● DIRECTIONS: From the first line through the one containing "[Danh sách] (792, 147)", restate the listing word for word, and give no other lines.
● ● ● ●
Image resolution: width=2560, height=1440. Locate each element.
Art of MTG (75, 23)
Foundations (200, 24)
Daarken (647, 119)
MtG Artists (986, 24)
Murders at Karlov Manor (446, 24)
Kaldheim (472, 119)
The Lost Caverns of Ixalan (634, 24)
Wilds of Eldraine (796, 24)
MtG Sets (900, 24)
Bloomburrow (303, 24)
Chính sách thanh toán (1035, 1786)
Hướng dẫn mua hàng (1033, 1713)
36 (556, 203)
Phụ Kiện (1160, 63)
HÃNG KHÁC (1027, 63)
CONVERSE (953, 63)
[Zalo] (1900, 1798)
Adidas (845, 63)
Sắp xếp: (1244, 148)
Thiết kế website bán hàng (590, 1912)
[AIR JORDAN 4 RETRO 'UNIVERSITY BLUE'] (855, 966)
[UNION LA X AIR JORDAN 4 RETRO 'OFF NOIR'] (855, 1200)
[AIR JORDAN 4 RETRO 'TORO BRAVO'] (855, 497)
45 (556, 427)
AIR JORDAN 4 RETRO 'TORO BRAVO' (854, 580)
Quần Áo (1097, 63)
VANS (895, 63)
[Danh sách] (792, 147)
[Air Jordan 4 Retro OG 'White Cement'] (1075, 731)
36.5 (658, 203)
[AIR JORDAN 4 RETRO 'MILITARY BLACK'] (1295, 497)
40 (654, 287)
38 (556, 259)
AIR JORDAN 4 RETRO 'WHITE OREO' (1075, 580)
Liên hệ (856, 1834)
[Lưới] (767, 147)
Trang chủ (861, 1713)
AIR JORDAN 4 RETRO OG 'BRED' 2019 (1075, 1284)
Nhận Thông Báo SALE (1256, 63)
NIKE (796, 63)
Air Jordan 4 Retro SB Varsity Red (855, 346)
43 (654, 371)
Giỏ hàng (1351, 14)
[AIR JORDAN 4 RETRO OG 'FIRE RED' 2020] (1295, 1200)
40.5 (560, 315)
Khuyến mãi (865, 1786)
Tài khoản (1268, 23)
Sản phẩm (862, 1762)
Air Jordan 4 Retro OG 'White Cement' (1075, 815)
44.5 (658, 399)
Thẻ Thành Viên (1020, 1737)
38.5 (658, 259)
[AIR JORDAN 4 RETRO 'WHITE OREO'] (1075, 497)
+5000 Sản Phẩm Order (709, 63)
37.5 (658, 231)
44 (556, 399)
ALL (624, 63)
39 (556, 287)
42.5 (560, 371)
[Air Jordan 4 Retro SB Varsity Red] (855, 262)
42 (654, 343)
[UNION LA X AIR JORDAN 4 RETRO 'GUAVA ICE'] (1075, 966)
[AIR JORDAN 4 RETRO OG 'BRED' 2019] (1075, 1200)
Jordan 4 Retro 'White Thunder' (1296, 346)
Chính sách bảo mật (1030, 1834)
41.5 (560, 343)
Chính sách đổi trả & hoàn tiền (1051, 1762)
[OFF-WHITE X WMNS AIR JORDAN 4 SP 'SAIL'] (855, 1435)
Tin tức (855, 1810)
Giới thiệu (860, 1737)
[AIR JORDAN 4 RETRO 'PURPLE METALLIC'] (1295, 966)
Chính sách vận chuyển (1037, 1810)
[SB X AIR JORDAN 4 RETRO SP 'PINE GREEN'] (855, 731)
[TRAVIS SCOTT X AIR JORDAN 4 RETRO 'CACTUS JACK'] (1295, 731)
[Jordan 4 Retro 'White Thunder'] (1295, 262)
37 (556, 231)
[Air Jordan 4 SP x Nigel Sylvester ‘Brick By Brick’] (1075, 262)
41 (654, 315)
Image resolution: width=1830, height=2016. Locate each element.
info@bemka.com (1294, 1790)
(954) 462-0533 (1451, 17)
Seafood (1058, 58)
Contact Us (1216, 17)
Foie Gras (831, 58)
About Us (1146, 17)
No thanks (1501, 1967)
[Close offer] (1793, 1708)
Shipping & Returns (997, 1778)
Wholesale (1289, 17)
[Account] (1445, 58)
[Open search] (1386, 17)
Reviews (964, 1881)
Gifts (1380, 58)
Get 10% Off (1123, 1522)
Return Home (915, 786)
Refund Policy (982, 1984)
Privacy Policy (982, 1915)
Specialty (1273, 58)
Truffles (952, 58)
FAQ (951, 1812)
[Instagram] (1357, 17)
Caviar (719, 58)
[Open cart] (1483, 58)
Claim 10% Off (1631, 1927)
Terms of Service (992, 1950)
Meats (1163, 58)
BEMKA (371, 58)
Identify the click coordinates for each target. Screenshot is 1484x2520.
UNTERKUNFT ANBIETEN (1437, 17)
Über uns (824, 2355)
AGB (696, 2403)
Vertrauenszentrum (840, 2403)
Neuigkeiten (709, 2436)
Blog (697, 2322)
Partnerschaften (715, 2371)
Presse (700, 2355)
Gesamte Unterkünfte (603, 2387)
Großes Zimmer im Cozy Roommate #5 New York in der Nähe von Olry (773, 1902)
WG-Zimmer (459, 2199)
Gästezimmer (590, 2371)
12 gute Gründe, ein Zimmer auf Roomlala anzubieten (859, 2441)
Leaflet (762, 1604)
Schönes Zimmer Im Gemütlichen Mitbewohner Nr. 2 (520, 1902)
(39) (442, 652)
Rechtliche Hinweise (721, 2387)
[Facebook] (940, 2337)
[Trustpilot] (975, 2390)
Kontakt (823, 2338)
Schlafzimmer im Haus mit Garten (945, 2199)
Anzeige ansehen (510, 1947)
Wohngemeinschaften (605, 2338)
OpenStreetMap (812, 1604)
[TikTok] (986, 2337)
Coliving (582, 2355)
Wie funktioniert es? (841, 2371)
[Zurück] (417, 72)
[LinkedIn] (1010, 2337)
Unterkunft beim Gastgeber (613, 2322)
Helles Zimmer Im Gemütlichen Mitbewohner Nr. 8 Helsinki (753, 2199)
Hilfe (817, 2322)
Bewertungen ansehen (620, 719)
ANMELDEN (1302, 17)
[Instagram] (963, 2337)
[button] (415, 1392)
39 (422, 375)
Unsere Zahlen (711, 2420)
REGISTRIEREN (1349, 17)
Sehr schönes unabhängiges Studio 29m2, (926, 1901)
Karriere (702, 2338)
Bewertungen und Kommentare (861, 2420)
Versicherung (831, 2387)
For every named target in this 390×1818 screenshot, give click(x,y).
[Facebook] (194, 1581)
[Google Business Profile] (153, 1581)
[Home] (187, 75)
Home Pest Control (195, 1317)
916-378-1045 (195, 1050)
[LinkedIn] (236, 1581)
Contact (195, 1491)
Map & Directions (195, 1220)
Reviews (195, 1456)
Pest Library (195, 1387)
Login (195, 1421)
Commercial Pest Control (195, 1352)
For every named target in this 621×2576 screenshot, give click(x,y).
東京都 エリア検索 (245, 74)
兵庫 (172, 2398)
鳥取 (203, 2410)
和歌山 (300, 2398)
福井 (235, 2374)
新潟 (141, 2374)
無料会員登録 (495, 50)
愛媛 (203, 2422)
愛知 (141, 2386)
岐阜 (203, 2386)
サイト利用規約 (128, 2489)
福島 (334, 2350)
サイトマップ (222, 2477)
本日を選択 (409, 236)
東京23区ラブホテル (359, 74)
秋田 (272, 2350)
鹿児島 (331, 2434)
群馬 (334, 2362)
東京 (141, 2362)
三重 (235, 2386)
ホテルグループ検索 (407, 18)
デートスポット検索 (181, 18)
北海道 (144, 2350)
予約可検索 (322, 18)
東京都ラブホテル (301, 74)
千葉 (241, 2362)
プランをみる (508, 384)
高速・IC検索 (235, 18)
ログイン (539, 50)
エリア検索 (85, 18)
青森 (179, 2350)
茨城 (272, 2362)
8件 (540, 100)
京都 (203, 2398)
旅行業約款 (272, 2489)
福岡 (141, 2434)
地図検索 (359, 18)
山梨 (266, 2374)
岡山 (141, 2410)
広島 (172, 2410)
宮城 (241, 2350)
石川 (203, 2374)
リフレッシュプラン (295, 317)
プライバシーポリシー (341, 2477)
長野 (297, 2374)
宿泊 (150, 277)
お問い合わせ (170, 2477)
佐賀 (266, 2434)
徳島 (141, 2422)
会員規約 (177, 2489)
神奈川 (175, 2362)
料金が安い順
● ● ● ●
● SOLUTION FOR THIS PROBLEM:
Image resolution: width=2560, height=1440. Locate each element.
Art of MTG (75, 23)
Foundations (200, 24)
Daarken (647, 119)
MtG Artists (986, 24)
Murders at Karlov Manor (446, 24)
Kaldheim (472, 119)
The Lost Caverns of Ixalan (634, 24)
Wilds of Eldraine (796, 24)
MtG Sets (900, 24)
Bloomburrow (303, 24)
Chính sách thanh toán (1035, 1786)
Hướng dẫn mua hàng (1033, 1713)
36 (556, 203)
Phụ Kiện (1160, 63)
HÃNG KHÁC (1027, 63)
CONVERSE (953, 63)
[Zalo] (1900, 1798)
Adidas (845, 63)
Sắp xếp: (1244, 148)
Thiết kế website bán hàng (590, 1912)
[AIR JORDAN 4 RETRO 'UNIVERSITY BLUE'] (855, 966)
[UNION LA X AIR JORDAN 4 RETRO 'OFF NOIR'] (855, 1200)
[AIR JORDAN 4 RETRO 'TORO BRAVO'] (855, 497)
45 (556, 427)
AIR JORDAN 4 RETRO 'TORO BRAVO' (854, 580)
Quần Áo (1097, 63)
VANS (895, 63)
[Danh sách] (792, 147)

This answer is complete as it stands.